As the latest addition to Elkstone’s environments, the Seedhouse has made a big impact. It provides a dedicated, warm place for starting seeds—thereby extending the farm’s growing season for annual plants to as early as February. It doubles as a washhouse where harvested produce is washed, bundled, and labeled. Upstairs, herbs are dried before they are mixed and packaged for our teas and custom blends.

Tour the Farm

We like to share this stunning place and let others soak up its beauty, vitality, and special wisdom. If you are curious about Elkstone Farm and our unique way of growing food at 7,000 feet, we invite you to sign up for a tour.

On the tour, participants will be introduced to Elkstone’s different growing areas—each designed and managed in accordance with the principles of permaculture. Visitors will get to see for themselves how farming practices like plant guilds, food forests, climate battery greenhouses, and multi-layered planting work toward greater abundance. As a local model for regenerative agriculture, we are honored to share our knowledge—by working with nature we can optimize land use and create more ecological harmony.

Tours are small—limited to just 15 people—so that everyone can have an engaging experience. Private tours are available for $500 for up to 15 people with lunch included. Please enquire with our Farm Manager, Marco, to set a date.

Participants have the option to reserve a seat for a post-tour lunch, tastefully made with fresh ingredients grown on the farm.

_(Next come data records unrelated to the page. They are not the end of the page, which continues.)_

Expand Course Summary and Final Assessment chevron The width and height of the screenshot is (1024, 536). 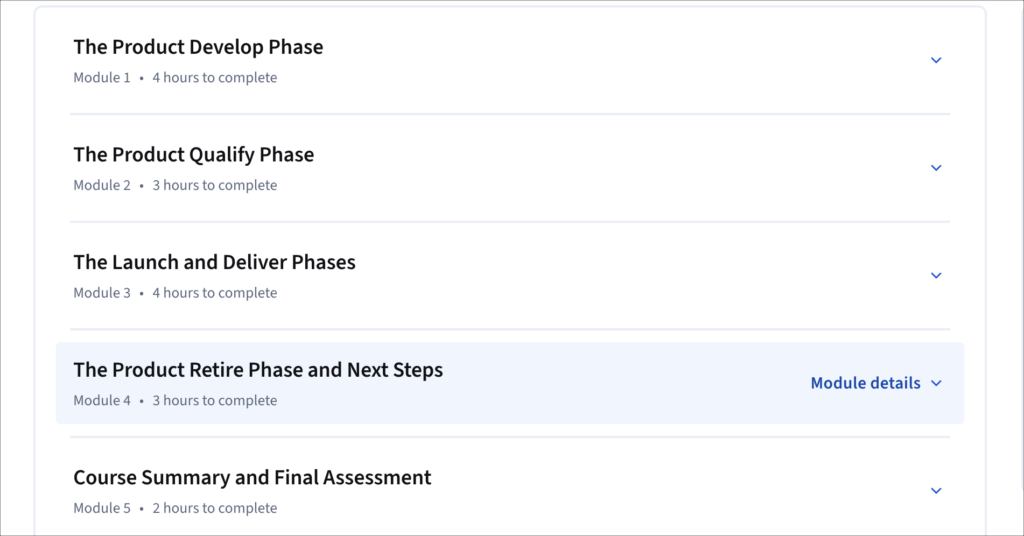point(936,491)
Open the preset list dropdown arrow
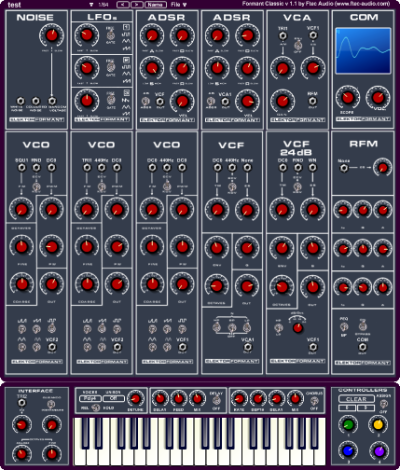 (x=91, y=5)
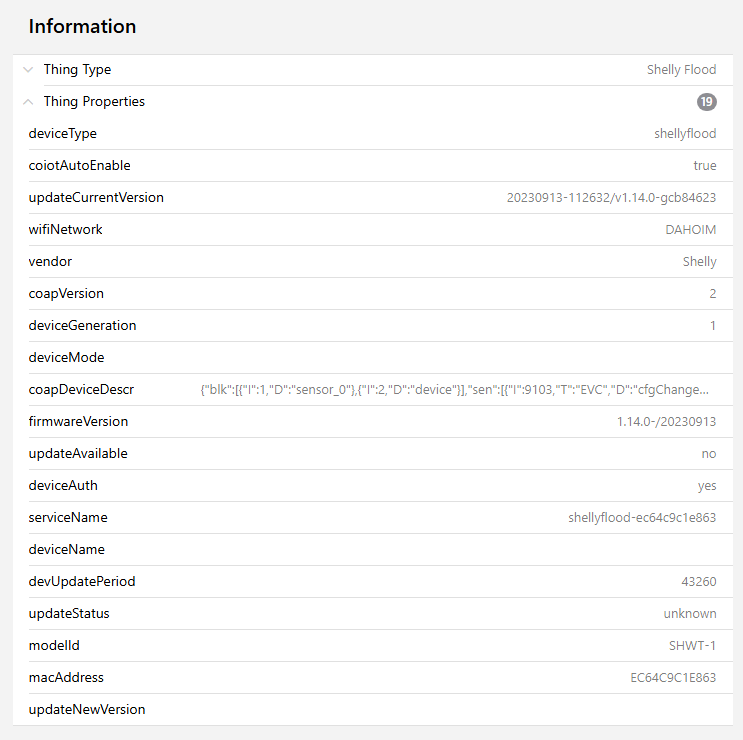
Task: Expand the Thing Type chevron
Action: click(28, 70)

** Please bring comfortable walking shoes, sunscreen, and a shade hat.

Tours: $15 per person
Optional farm-to-table lunch: $25 with tour reservation
Tour Dates: June 29th, July 13th, August 10th, and September 7th

Time:
Tour - 10:30am - noon
Lunch - Begins at noon

Annual Compost, Potting Soil, and Seedling Sale

At Elkstone, we want to give our fellow Yampa Valley gardeners a head start on a successful growing season. So we’ve teamed up with other Colorado agribusinesses to bring you these hardy, organic growing supplies: cow manure compost, potting soil, and heirloom seedlings.

Once again, we’re trucking in nutrient-dense, well-aged cow manure from a small, fifth-generation, family-owned dairy farm on the Front Range. This compost allows you to give your garden a boost in nutrients and tilth. Adding composted manure to soil helps with aeration and water retention, and it provides ample organic matter and beneficial bacteria to grow healthy plants. The clay-heavy soil of our alpine environment, when combined with good compost, creates amazing gardens.

Compost Order Form

Known as “The Bomb,” this living, super soil from Paonia Soil Co. is an amazing mixture of coconut coir, Colorado's own mastodon peat, biodynamically prepared chicken compost, trace minerals, kelp, and worm castings—inoculated with beneficial organisms and nematodes. If you want to start your own seedlings, this is the finest potting soil we’ve found for that.

Add Potting Soil to the Supplies Order Form

Each spring, with happy anticipation, we sow seeds in the shelter of our toasty seedhouse. We give our seedlings a solid, organic start in life, which amplifies their potential to be highly-productive mature plants. This year we’re offering a selection of our seedlings for sale—allowing you to finish your ski season strong while we start the seeds for you.